On October 8, 1871, the same time that the Peshtigo fire began in Peshtigo, Wisconsin, a fire started near New Franken and burned north towards Williamsonville. A common misconception is that the Peshtigo fire spread across Green Bay to in Door County. The fire was caused by the extremely dry conditions and lumbering practices that left behind downed vegetation and other debris. The fire grew out of multiple smaller fires. Weeks before the Peshtigo Fire, residents of Williamsonville had been fighting smaller fires. The fire spread quickly due to strong winds until it turned into a dangerous firestorm. Residents claimed to have experienced “tornadoes of fire”. Thirty-five residents of the city huddled together in a potato field, expecting the cultivated land to stop the fire's spread. However, the firestorm quickly went over the land and killed all thirty-five. Two men experienced such extreme pain from the fire that they committed suicide by bashing their heads on a stump. At the same time, seven men hid in the city well, and five of them survived. Only seventeen residents survived the fire. The only members of the Williamson family to survive were Thomas and his mother. Fifteen of sixteen horses, five of six oxen, and forty pigs also died in the fire. Williamsonville did not rebuild after the fire.
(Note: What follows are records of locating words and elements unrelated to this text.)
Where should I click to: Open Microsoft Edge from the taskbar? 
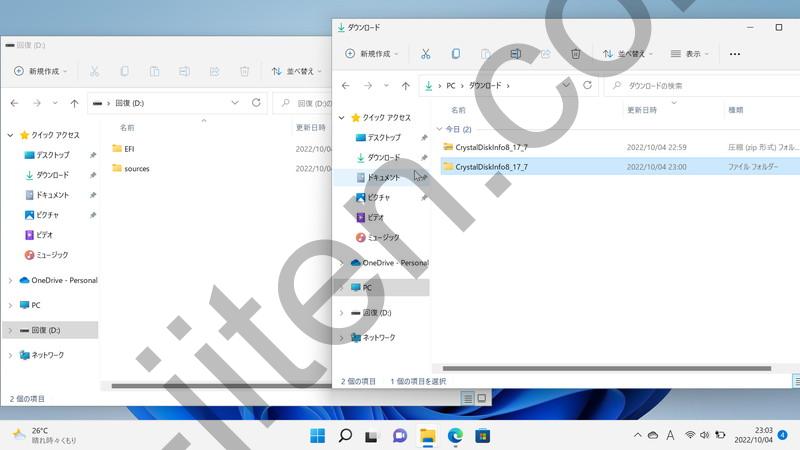pyautogui.click(x=455, y=435)
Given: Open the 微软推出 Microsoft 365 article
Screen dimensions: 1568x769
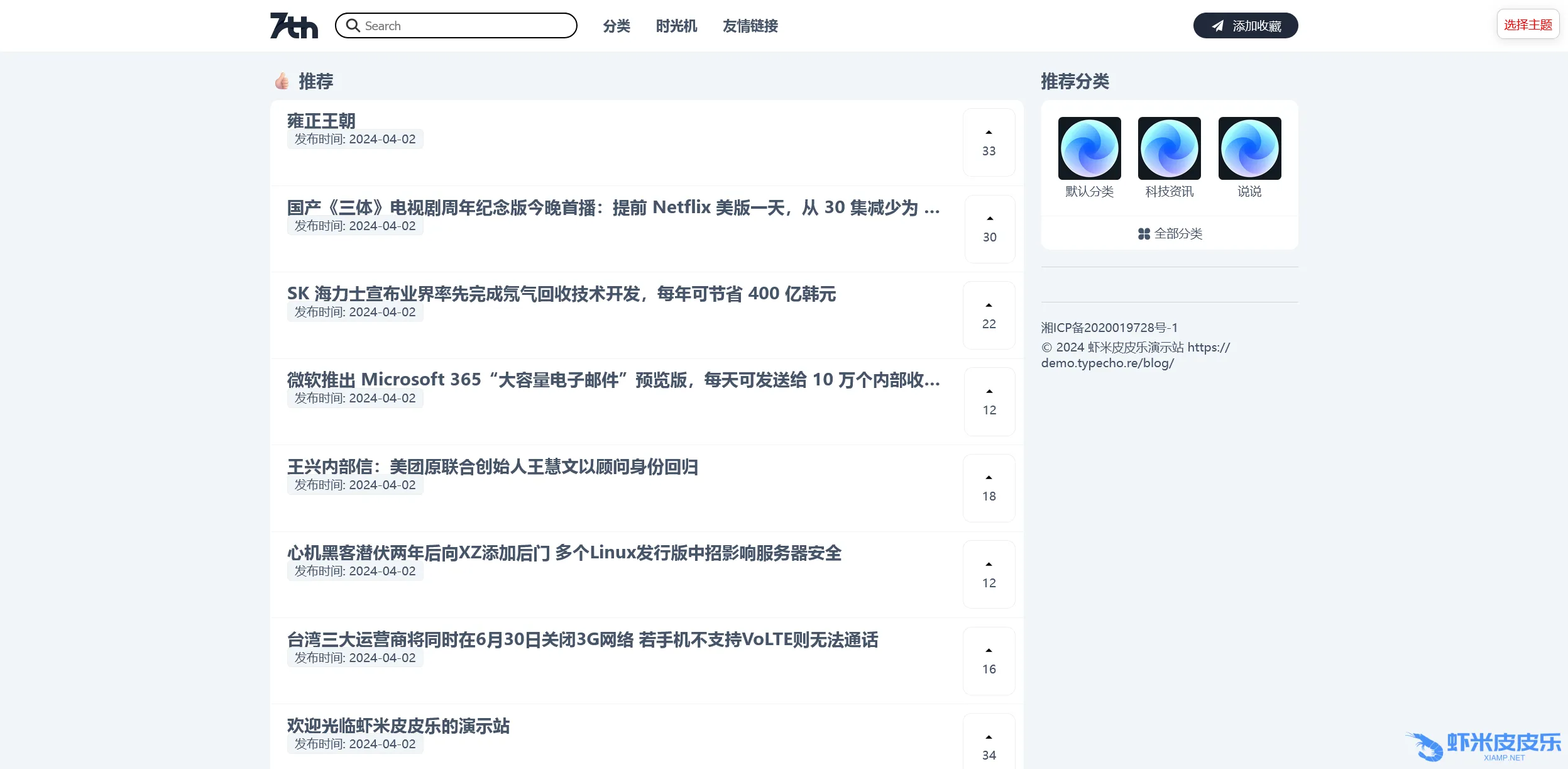Looking at the screenshot, I should (613, 380).
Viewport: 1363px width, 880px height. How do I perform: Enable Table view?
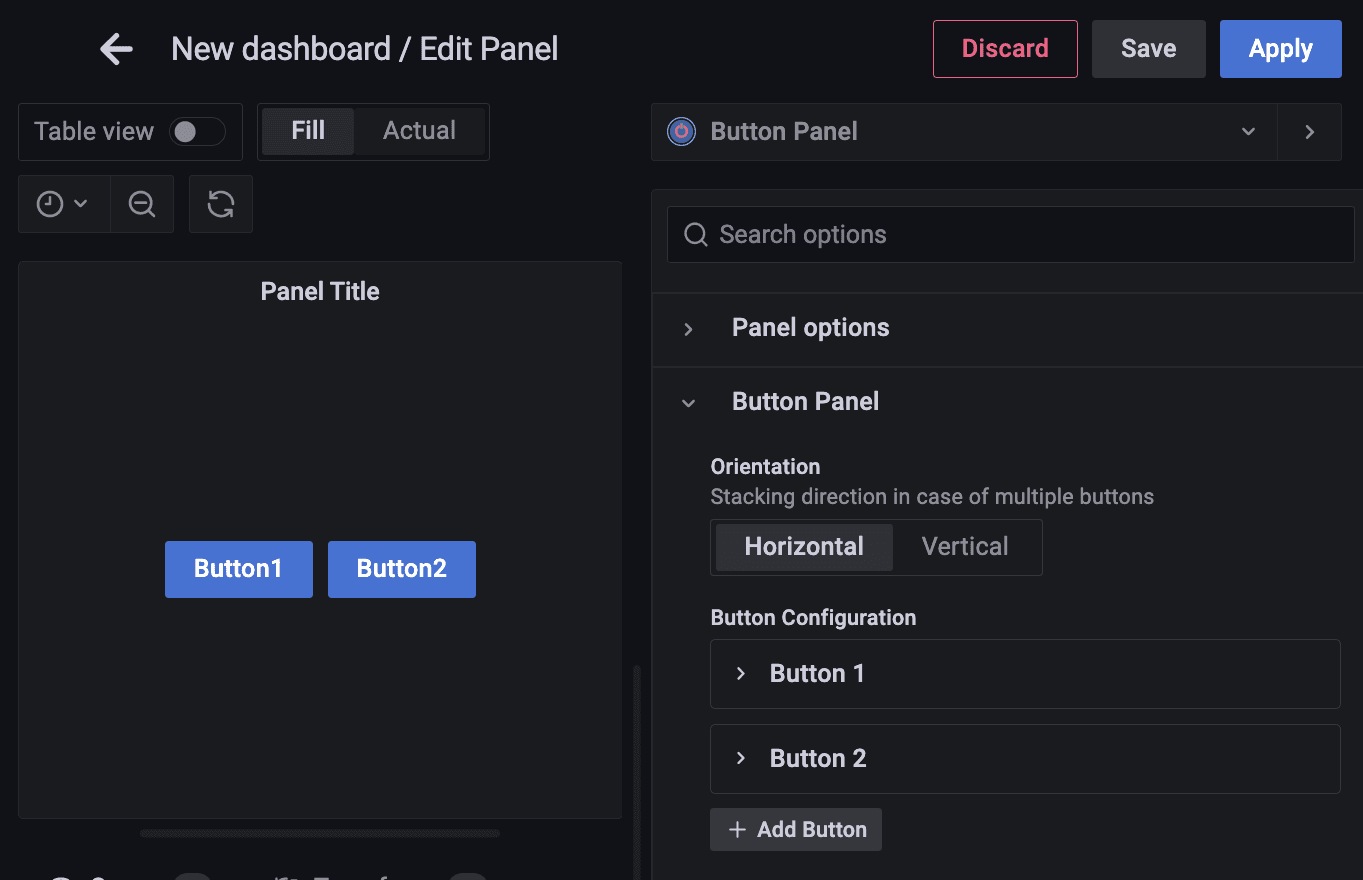197,131
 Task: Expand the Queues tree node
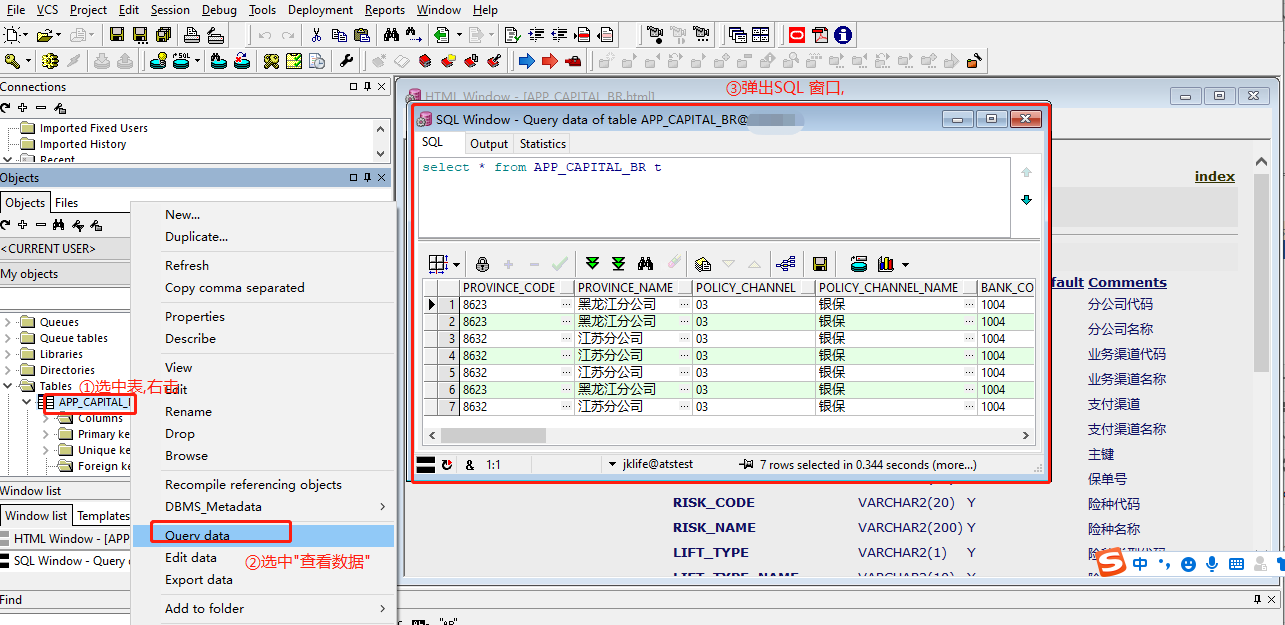(x=8, y=322)
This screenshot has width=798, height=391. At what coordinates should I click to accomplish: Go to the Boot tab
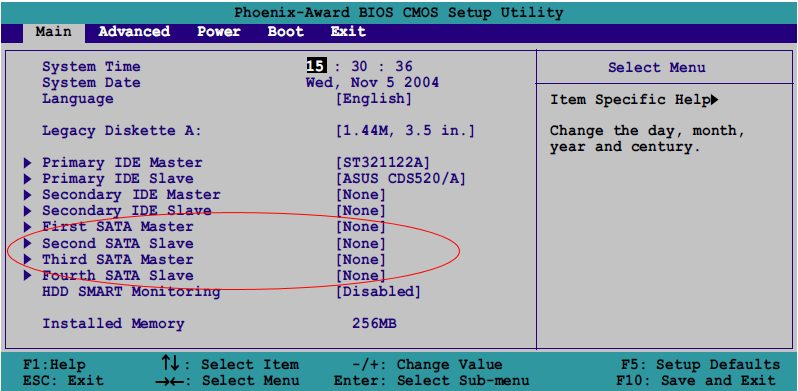pyautogui.click(x=286, y=32)
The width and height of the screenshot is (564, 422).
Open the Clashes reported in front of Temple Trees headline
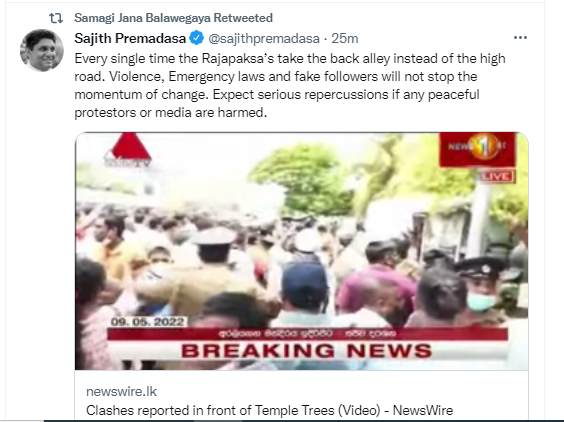[269, 410]
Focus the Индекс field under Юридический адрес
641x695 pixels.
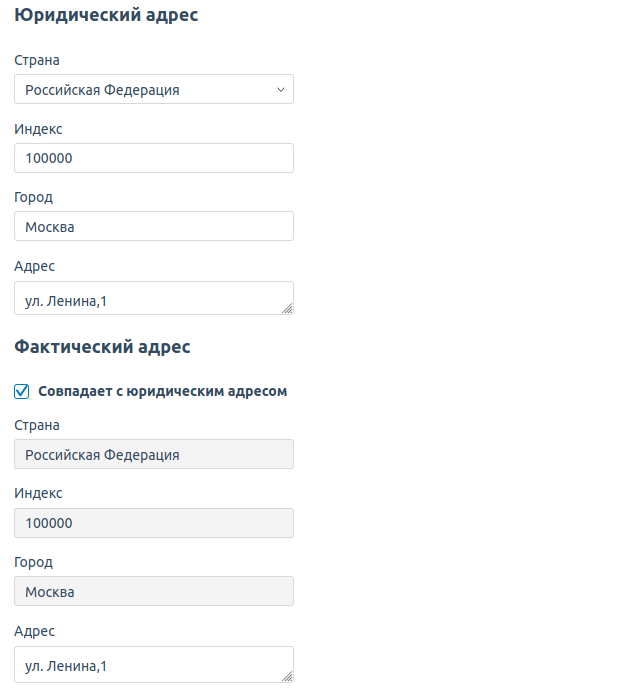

In 1878, a map of Door County showed the place named "Tornado", which at that time consisted only of a post office and a saloon. The fire cleared so many trees that the main industry in Door County switched from lumber to agriculture.

== Today ==
In 1927, Tornado Memorial County Park was created. The park was the first in the Door County Park System and was named after the tornadoes of fire reported during the 1871 fire. The park was built around the well where seven men hid during the fire. In 1950, the Wisconsin DOT used the park as a highway wayside rest, but this designation was removed in 2008 with the expansion of Highway 57. The park features two bronze plaques memorializing the lives lost in the fire. The well still stands and has a wooden memorial to the men who hid in it.